►

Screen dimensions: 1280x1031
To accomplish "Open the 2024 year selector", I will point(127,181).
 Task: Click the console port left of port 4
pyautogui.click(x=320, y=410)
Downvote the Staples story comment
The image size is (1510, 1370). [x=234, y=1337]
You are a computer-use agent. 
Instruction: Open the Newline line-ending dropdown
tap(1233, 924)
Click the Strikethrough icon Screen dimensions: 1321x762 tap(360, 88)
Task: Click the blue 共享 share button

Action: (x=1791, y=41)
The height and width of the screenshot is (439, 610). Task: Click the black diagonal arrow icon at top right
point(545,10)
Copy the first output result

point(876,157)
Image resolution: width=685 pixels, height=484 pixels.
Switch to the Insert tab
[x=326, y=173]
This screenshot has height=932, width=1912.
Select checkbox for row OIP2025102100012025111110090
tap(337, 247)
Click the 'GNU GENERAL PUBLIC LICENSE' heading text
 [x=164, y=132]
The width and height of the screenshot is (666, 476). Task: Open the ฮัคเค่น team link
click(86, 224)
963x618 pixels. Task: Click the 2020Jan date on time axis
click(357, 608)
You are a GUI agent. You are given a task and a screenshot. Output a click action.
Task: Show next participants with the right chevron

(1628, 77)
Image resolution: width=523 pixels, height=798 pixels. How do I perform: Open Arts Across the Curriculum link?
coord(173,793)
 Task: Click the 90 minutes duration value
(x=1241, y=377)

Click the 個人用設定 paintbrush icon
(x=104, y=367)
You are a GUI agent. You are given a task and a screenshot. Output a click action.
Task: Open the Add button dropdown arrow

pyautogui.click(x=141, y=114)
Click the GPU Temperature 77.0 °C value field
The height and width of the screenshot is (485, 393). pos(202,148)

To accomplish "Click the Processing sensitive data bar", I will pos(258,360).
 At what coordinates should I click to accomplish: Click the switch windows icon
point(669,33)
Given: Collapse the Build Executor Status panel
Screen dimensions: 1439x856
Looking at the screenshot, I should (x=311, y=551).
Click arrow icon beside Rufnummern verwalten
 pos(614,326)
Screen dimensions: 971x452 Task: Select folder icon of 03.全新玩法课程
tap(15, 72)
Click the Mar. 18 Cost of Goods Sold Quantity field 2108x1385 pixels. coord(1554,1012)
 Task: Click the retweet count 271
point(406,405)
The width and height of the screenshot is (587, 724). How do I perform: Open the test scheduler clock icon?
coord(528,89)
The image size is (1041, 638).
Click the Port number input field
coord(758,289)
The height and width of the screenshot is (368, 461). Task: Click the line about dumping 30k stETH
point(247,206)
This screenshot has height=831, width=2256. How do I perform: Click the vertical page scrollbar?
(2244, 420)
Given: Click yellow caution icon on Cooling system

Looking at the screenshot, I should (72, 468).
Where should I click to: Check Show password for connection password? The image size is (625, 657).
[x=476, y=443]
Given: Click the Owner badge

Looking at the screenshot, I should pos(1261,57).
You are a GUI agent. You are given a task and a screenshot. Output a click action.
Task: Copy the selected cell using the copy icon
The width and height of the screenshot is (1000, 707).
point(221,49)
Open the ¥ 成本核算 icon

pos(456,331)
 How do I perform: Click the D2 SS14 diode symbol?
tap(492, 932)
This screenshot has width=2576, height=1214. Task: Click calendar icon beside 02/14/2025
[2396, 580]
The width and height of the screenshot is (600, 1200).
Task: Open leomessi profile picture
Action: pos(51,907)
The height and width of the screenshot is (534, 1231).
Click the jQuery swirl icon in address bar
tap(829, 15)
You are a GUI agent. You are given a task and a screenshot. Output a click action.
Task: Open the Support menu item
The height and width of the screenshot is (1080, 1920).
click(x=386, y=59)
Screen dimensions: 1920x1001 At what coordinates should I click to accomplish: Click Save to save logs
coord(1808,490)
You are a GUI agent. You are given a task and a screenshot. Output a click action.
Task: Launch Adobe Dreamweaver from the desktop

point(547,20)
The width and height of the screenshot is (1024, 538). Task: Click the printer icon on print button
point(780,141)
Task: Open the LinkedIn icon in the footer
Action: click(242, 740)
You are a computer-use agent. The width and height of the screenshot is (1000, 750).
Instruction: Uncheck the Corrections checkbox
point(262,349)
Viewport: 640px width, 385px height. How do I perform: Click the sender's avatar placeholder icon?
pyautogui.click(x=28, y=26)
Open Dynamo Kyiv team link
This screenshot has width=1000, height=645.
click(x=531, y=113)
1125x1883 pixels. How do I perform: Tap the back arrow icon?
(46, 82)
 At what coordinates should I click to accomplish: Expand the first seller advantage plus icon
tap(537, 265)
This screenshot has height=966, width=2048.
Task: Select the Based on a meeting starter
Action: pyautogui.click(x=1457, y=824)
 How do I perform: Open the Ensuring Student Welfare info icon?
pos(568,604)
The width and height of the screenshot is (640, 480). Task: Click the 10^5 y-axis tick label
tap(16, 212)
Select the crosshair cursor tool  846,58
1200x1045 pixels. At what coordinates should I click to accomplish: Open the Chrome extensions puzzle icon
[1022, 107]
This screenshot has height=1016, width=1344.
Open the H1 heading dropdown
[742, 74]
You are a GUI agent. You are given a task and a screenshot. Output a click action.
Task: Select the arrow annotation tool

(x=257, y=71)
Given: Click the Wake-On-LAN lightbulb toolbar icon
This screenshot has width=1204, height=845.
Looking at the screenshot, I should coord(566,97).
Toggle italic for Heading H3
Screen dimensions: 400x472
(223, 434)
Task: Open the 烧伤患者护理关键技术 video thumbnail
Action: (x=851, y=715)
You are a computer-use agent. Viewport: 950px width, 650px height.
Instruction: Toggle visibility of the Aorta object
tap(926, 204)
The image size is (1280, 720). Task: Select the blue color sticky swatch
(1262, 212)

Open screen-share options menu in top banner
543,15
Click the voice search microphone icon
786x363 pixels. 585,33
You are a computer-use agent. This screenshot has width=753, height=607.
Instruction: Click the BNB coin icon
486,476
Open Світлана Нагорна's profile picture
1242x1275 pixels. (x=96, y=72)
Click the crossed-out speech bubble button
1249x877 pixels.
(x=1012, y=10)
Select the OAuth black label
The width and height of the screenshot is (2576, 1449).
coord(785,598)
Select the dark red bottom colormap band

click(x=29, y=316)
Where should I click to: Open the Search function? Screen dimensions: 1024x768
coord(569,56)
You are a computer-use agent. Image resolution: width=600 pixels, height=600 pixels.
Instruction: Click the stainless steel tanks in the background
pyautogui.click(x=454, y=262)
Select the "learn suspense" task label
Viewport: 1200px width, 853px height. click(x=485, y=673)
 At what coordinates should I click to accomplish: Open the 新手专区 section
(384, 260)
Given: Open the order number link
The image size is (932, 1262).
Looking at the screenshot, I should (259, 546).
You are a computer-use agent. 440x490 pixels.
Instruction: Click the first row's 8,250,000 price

◄

TRY IT:
An exact copy of all the material is what is needed.

ANSWER FOR THIS EXERCISE:
Screen dimensions: 1280x1031
To accomplish "Open the 2024 year selector", I will point(127,181).
 Task: Click the console port left of port 4
pyautogui.click(x=320, y=410)
Downvote the Staples story comment
The image size is (1510, 1370). [x=234, y=1337]
You are a computer-use agent. 
Instruction: Open the Newline line-ending dropdown
tap(1233, 924)
Click the Strikethrough icon Screen dimensions: 1321x762 tap(360, 88)
Task: Click the blue 共享 share button

Action: (x=1791, y=41)
The height and width of the screenshot is (439, 610). Task: Click the black diagonal arrow icon at top right
point(545,10)
Copy the first output result

point(876,157)
Image resolution: width=685 pixels, height=484 pixels.
Switch to the Insert tab
[x=326, y=173]
This screenshot has height=932, width=1912.
Select checkbox for row OIP2025102100012025111110090
tap(337, 247)
Click the 'GNU GENERAL PUBLIC LICENSE' heading text
 [x=164, y=132]
The width and height of the screenshot is (666, 476). Task: Open the ฮัคเค่น team link
click(86, 224)
963x618 pixels. Task: Click the 2020Jan date on time axis
click(357, 608)
You are a GUI agent. You are given a task and a screenshot. Output a click action.
Task: Show next participants with the right chevron

(1628, 77)
Image resolution: width=523 pixels, height=798 pixels. How do I perform: Open Arts Across the Curriculum link?
coord(173,793)
 Task: Click the 90 minutes duration value
(x=1241, y=377)

Click the 個人用設定 paintbrush icon
(x=104, y=367)
You are a GUI agent. You are given a task and a screenshot. Output a click action.
Task: Open the Add button dropdown arrow

pyautogui.click(x=141, y=114)
Click the GPU Temperature 77.0 °C value field
The height and width of the screenshot is (485, 393). pos(202,148)

To accomplish "Click the Processing sensitive data bar", I will pos(258,360).
 At what coordinates should I click to accomplish: Click the switch windows icon
point(669,33)
Given: Collapse the Build Executor Status panel
Screen dimensions: 1439x856
Looking at the screenshot, I should (x=311, y=551).
Click arrow icon beside Rufnummern verwalten
 pos(614,326)
Screen dimensions: 971x452 Task: Select folder icon of 03.全新玩法课程
tap(15, 72)
Click the Mar. 18 Cost of Goods Sold Quantity field 2108x1385 pixels. coord(1554,1012)
 Task: Click the retweet count 271
point(406,405)
The width and height of the screenshot is (587, 724). How do I perform: Open the test scheduler clock icon?
coord(528,89)
The image size is (1041, 638).
Click the Port number input field
coord(758,289)
The height and width of the screenshot is (368, 461). Task: Click the line about dumping 30k stETH
point(247,206)
This screenshot has height=831, width=2256. How do I perform: Click the vertical page scrollbar?
(2244, 420)
Given: Click yellow caution icon on Cooling system

Looking at the screenshot, I should (72, 468).
Where should I click to: Check Show password for connection password? The image size is (625, 657).
[x=476, y=443]
Given: Click the Owner badge

Looking at the screenshot, I should pos(1261,57).
You are a GUI agent. You are given a task and a screenshot. Output a click action.
Task: Copy the selected cell using the copy icon
The width and height of the screenshot is (1000, 707).
point(221,49)
Open the ¥ 成本核算 icon

pos(456,331)
 How do I perform: Click the D2 SS14 diode symbol?
tap(492, 932)
This screenshot has width=2576, height=1214. Task: Click calendar icon beside 02/14/2025
[2396, 580]
The width and height of the screenshot is (600, 1200).
Task: Open leomessi profile picture
Action: pos(51,907)
The height and width of the screenshot is (534, 1231).
Click the jQuery swirl icon in address bar
tap(829, 15)
You are a GUI agent. You are given a task and a screenshot. Output a click action.
Task: Open the Support menu item
The height and width of the screenshot is (1080, 1920).
click(x=386, y=59)
Screen dimensions: 1920x1001 At what coordinates should I click to accomplish: Click Save to save logs
coord(1808,490)
You are a GUI agent. You are given a task and a screenshot. Output a click action.
Task: Launch Adobe Dreamweaver from the desktop

point(547,20)
The width and height of the screenshot is (1024, 538). Task: Click the printer icon on print button
point(780,141)
Task: Open the LinkedIn icon in the footer
Action: click(242, 740)
You are a computer-use agent. The width and height of the screenshot is (1000, 750).
Instruction: Uncheck the Corrections checkbox
point(262,349)
Viewport: 640px width, 385px height. How do I perform: Click the sender's avatar placeholder icon?
pyautogui.click(x=28, y=26)
Open Dynamo Kyiv team link
This screenshot has width=1000, height=645.
click(x=531, y=113)
1125x1883 pixels. How do I perform: Tap the back arrow icon?
(46, 82)
 At what coordinates should I click to accomplish: Expand the first seller advantage plus icon
tap(537, 265)
This screenshot has height=966, width=2048.
Task: Select the Based on a meeting starter
Action: pyautogui.click(x=1457, y=824)
 How do I perform: Open the Ensuring Student Welfare info icon?
pos(568,604)
The width and height of the screenshot is (640, 480). Task: Click the 10^5 y-axis tick label
tap(16, 212)
Select the crosshair cursor tool  846,58
1200x1045 pixels. At what coordinates should I click to accomplish: Open the Chrome extensions puzzle icon
[1022, 107]
This screenshot has height=1016, width=1344.
Open the H1 heading dropdown
[742, 74]
You are a GUI agent. You are given a task and a screenshot. Output a click action.
Task: Select the arrow annotation tool

(x=257, y=71)
Given: Click the Wake-On-LAN lightbulb toolbar icon
This screenshot has width=1204, height=845.
Looking at the screenshot, I should coord(566,97).
Toggle italic for Heading H3
Screen dimensions: 400x472
(223, 434)
Task: Open the 烧伤患者护理关键技术 video thumbnail
Action: (x=851, y=715)
You are a computer-use agent. Viewport: 950px width, 650px height.
Instruction: Toggle visibility of the Aorta object
tap(926, 204)
The image size is (1280, 720). Task: Select the blue color sticky swatch
(1262, 212)

Open screen-share options menu in top banner
543,15
Click the voice search microphone icon
786x363 pixels. 585,33
You are a computer-use agent. This screenshot has width=753, height=607.
Instruction: Click the BNB coin icon
486,476
Open Світлана Нагорна's profile picture
1242x1275 pixels. (x=96, y=72)
Click the crossed-out speech bubble button
1249x877 pixels.
(x=1012, y=10)
Select the OAuth black label
The width and height of the screenshot is (2576, 1449).
coord(785,598)
Select the dark red bottom colormap band

click(x=29, y=316)
Where should I click to: Open the Search function? Screen dimensions: 1024x768
coord(569,56)
You are a computer-use agent. Image resolution: width=600 pixels, height=600 pixels.
Instruction: Click the stainless steel tanks in the background
pyautogui.click(x=454, y=262)
Select the "learn suspense" task label
Viewport: 1200px width, 853px height. click(x=485, y=673)
 At what coordinates should I click to accomplish: Open the 新手专区 section
(384, 260)
Given: Open the order number link
The image size is (932, 1262).
Looking at the screenshot, I should (259, 546).
You are a computer-use agent. 440x490 pixels.
Instruction: Click the first row's 8,250,000 price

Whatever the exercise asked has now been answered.